I turn around to face him.
“I’m not trying to upset you,” he says.
“Well you’re doing an awfully good job at it,” I reply.
“You know why I’m so worried about this, Raegan.” This can’t be good. Donovan almost never calls me by my full name unless he’s angry.
“What are you talking about?”
“My father, Rae. You know the Upright took him.”
“I—I forgot.” I’m such a prick. I knew the Upright had taken Donovan’s father to one of their detention facilities for fighting with some of their lieutenants, never mind the fact that he had just caught one of the lieutenants sleeping with his wife.
“You seem to have forgotten a lot lately.”
“What’s that supposed to mean?” I ask, hackles rising.
“You’re not yourself anymore.”
“Oh, and who am I?” Who does he think he is, telling me I’m not myself? I think I would know better than him.
“Raegan, stop hearing what you want to hear and really listen to me,” he pleads.
I don’t respond and turn away from him. I know I’m being cruel, but he’s moving too fast, and I would die before I admit it, but his fear about the Picking is making me scared too.
“Please just say whatever it is you’re thinking,” Donovan says. He looks away and his jaw tenses.
I turn back and wait a moment, trying to figure out how best to say it. His jaw tightens more the longer I’m quiet. “I don’t know what I want anymore,” I end up saying when I can think of nothing else.
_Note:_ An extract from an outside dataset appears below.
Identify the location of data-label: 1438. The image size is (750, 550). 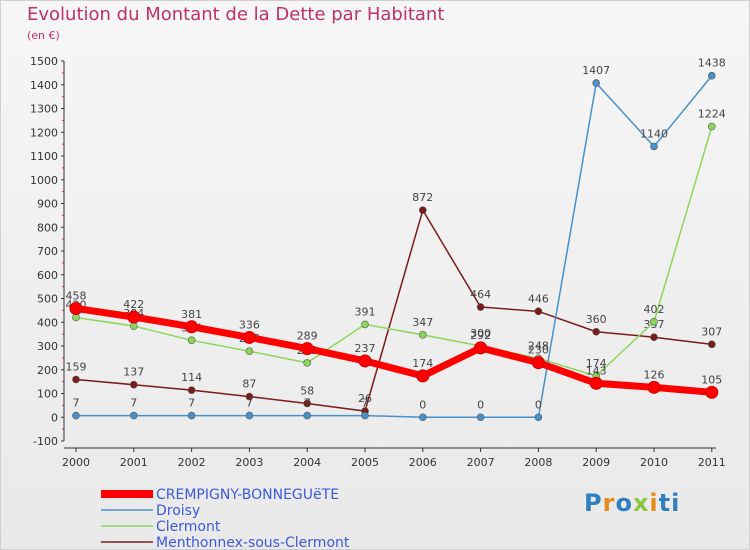
(712, 64).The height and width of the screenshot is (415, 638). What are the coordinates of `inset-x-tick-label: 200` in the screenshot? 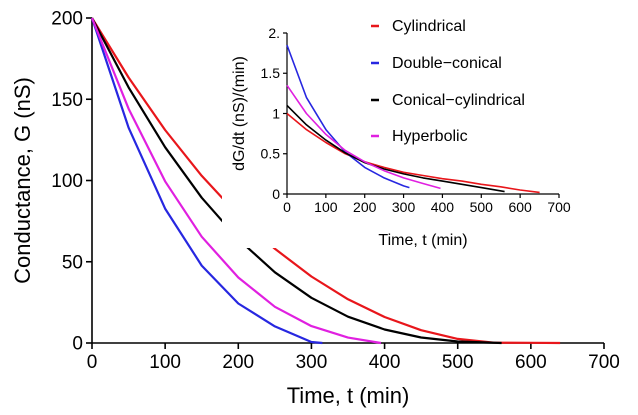 It's located at (365, 207).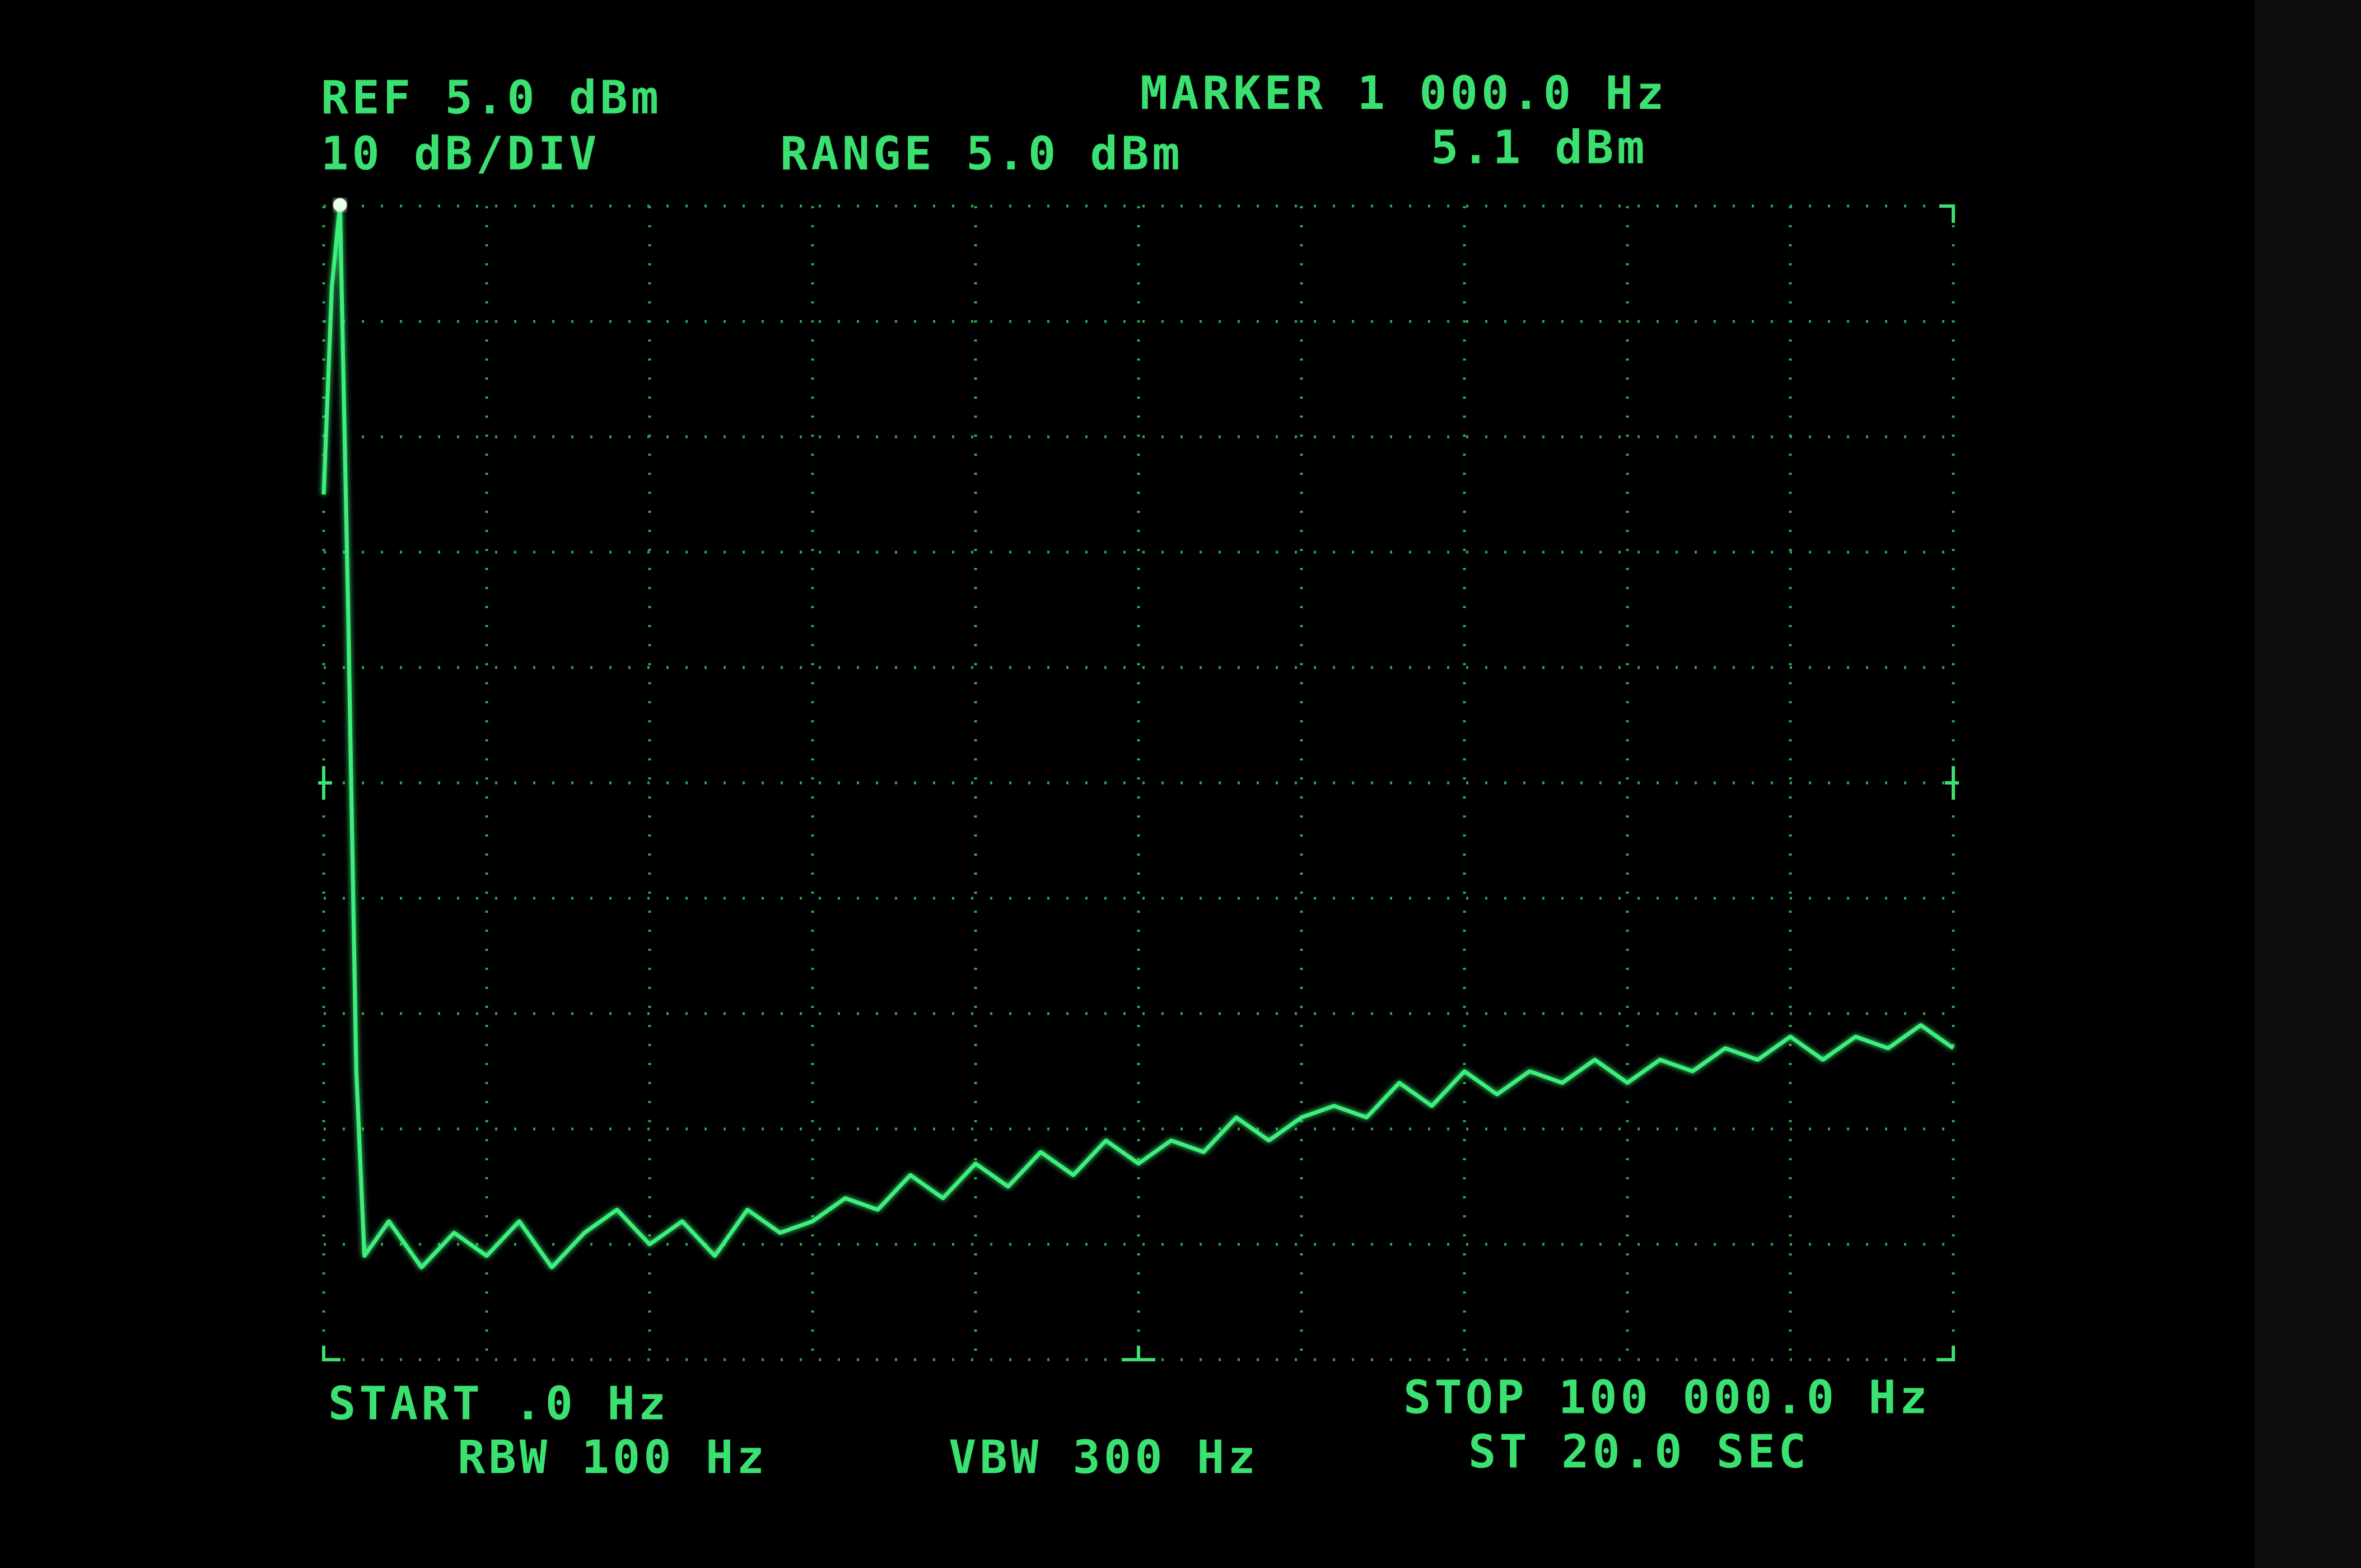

Donovan doesn’t speak. I don’t know how long we stand there in silence, but when I don’t get a response I turn toward the train station and walk away. When I hoist myself into the waiting car there is no one to wave me goodbye.
I sit on the edge and watch the stars flicker by on my way home. I’m not sure I did the right thing, but I feel like I’ve been drowning since solitary confinement. I don’t know how I feel about anything, and I’d rather figure it out on my own than have Donovan traveling on my coattails the whole way.
I want to fall asleep, but I know I’ll miss my stop if I do. I force myself to stay awake by naming the constellations in the sky. I wonder absently what Donovan is doing and force myself to push the thoughts aside. They are the kind of thoughts that will make me change my mind.
When I get home mom is waiting up for me.
“Did you do it?” She asks me.
She gives me that knowing look and I nod.
“Want to talk about it?” She asks.
“How did you even know?”
“I’m a mom. I know everything.”
“I believe it,” I say, “but maybe tomorrow. Right now I just want to go to bed.”
“Good night,” she says as I head upstairs.